Boyd Gaming Corporation (BYD)
Payables turnover
Dec 31, 2023 | Sep 30, 2023 | Jun 30, 2023 | Mar 31, 2023 | Dec 31, 2022 | Sep 30, 2022 | Jun 30, 2022 | Mar 31, 2022 | Dec 31, 2021 | Sep 30, 2021 | Jun 30, 2021 | Mar 31, 2021 | Dec 31, 2020 | Sep 30, 2020 | Jun 30, 2020 | Mar 31, 2020 | Dec 31, 2019 | Sep 30, 2019 | Jun 30, 2019 | Mar 31, 2019 | ||
---|---|---|---|---|---|---|---|---|---|---|---|---|---|---|---|---|---|---|---|---|---|
Cost of revenue (ttm) | US$ in thousands | 593,820 | 488,452 | 487,033 | 483,625 | 506,105 | 519,884 | 512,518 | 507,329 | 507,278 | 504,916 | 500,740 | 470,535 | 667,556 | 685,491 | 780,499 | 904,983 | 736,152 | -120,992 | 141,661 | 397,130 |
Payables | US$ in thousands | 124,668 | 105,664 | 96,883 | 99,622 | 129,946 | 100,277 | 87,443 | 84,974 | 102,031 | 83,629 | 81,471 | 70,898 | 96,863 | 67,383 | 101,311 | 77,038 | 91,003 | 87,323 | 99,841 | 119,549 |
Payables turnover | 4.76 | 4.62 | 5.03 | 4.85 | 3.89 | 5.18 | 5.86 | 5.97 | 4.97 | 6.04 | 6.15 | 6.64 | 6.89 | 10.17 | 7.70 | 11.75 | 8.09 | -1.39 | 1.42 | 3.32 |
December 31, 2023 calculation
Payables turnover = Cost of revenue (ttm) ÷ Payables
= $593,820K ÷ $124,668K
= 4.76
Boyd Gaming Corp.'s payables turnover has been consistently fluctuating over the past eight quarters, ranging from a low of 12.05 in Q4 2022 to a high of 17.47 in Q1 2022. The payables turnover ratio reflects the company's efficiency in managing its accounts payable by paying off its suppliers. A higher payables turnover ratio indicates that the company is paying off its suppliers more frequently within a given period.

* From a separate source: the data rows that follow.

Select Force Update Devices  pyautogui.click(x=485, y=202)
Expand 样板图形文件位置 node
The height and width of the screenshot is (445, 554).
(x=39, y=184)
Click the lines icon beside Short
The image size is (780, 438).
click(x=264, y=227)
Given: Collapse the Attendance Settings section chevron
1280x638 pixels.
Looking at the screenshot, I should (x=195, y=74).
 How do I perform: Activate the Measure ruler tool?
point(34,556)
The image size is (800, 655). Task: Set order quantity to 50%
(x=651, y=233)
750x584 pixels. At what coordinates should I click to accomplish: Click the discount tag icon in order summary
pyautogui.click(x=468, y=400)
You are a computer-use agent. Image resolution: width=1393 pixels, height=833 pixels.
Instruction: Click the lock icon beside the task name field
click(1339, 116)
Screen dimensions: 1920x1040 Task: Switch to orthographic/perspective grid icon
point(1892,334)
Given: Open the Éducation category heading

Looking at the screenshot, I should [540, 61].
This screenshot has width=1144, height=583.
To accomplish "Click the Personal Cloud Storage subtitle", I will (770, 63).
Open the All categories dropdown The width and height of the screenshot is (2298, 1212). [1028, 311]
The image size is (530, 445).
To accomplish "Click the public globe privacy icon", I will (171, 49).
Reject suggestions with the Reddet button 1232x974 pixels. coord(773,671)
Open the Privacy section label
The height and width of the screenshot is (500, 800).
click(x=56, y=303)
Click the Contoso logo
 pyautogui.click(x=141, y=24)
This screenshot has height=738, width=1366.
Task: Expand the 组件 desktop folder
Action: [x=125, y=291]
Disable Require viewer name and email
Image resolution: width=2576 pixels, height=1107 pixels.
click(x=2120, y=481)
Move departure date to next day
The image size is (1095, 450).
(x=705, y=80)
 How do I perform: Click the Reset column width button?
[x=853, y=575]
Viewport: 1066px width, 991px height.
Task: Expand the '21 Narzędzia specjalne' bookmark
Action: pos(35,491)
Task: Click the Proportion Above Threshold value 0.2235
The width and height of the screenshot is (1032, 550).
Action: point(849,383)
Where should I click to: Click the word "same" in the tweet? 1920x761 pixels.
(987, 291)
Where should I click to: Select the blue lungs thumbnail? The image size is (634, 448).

The increasing trend in payables turnover from Q4 2022 to Q2 2023 suggests that Boyd Gaming Corp. has been managing its accounts payable more efficiently during this period. However, the slight decrease observed in Q3 and Q4 2023 compared to the peak in Q2 2023 indicates a potential slowdown in this efficiency.
It is important for Boyd Gaming Corp. to closely monitor its payables turnover ratio to ensure that it strikes a balance between managing its cash flow effectively and maintaining good relationships with its suppliers. Any significant deviations in the payables turnover ratio may warrant further analysis to understand the underlying reasons and take appropriate measures to optimize working capital management.